If costs have grown faster than targets (on average of previous 5 years), require President to submit and Congress to consider reforms to lower spending, such as:
- Increase premiums (or further increase cost-sharing)
- Overhaul the fee-for-service system
- Develop a premium support system for Medicare
- Add a robust public option and/or all-payer system in the exchange
- Further expand authority of IPAB
Now that's all well and good. I recognize that each of these could in fact lower the health care inflation rate. And I certainly like the "Add a robust public option and/or all-payer system in the exchange," although I suspect that when crunch time came we would have a premium increase, a premium support system for Medicare, and maybe, just maybe, an expansion of the authority of the IPAB.
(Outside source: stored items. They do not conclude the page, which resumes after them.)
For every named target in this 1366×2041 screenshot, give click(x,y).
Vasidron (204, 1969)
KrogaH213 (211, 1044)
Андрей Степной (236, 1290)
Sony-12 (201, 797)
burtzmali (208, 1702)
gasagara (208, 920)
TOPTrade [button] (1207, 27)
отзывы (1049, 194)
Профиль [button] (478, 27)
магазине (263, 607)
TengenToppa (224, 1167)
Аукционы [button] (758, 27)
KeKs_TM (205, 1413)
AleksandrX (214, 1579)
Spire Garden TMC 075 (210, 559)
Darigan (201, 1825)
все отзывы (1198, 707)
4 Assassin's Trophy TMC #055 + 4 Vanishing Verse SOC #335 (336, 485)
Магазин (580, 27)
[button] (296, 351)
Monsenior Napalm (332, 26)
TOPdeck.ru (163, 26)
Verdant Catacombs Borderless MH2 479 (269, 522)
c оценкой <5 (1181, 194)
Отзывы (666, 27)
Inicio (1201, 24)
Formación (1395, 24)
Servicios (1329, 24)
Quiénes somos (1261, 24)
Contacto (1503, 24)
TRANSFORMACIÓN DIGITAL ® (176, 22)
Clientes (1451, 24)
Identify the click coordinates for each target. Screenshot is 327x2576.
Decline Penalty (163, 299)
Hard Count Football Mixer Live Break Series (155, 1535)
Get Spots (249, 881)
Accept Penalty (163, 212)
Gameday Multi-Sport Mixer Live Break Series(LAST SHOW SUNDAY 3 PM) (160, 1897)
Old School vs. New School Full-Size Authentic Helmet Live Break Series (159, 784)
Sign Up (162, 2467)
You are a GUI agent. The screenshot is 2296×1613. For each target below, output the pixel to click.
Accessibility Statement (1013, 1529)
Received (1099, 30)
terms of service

The main problem is political: "require President to submit and Congress to consider reforms to lower spending." Now there might be some mechanisms that could require Congress and President to do this, but I can't think of any off the top of my head that would not be easily avoided by a Congress or President who didn't want to take on health care. The exception, of course, is that if health care costs continue to rise at the rate they've been rising, then eventually there will be so much pressure to tackle the deficit (interest rates will be high and the Fed will say that interest rates are where they need to be to maintain price stability) that some course of action, almost certainly involving caps, rationing, and withdrawal of coverage, will be necessary.
But avoiding this seems to be the whole point of a Deficit Commission. So "mandating" these changes doesn't really make much sense to me, if the only real mechanism for making the President and Congress act is the fact that the problems of a large debt have already arrived.
[1] Note the qualifiers--this is not the Deficit Commission's proposal, as they are unlikely have the 14 votes needed to approve the report. Rather, this is the Chairmen's proposal, sent out to the media in order to dominate the conversation. Its release was not approved by the full commission, many of whose members are surprised that the chairmen did this, considering they have yet to vote on these proposals. Furthermore, the Deficit Commission is not a congressionally established Commission--it has no privileged procedural rules, as was originally proposed, and so its primary influence is in shaping the conversation. Which is partly why having staffers whose salaries for working on the commission are paid for by hard-right conservative institutes and centrist New Democrat institutes is such a scandal. Kevin Drum puts it well:
It's just a draft presentation put together by two guys. Do you know how many deficit reduction proposals are out there that have the backing of two guys? Thousands. Another one just doesn't matter.I disagree on the "just doesn't matter point," largely because I think the Chairmen knew damn well that the headlines were going to be "Examining The Deficit Commission's Proposals" (NPR) and "Examining The Deficit Commission's Proposals" (Examiner.com) and "Factbox: Deficit commission tax cut ideas" (Reuters) and "The President's Deficit Commission Makes Recommendations" (Nightly Business Report) rather than "Two Guys Spew Off."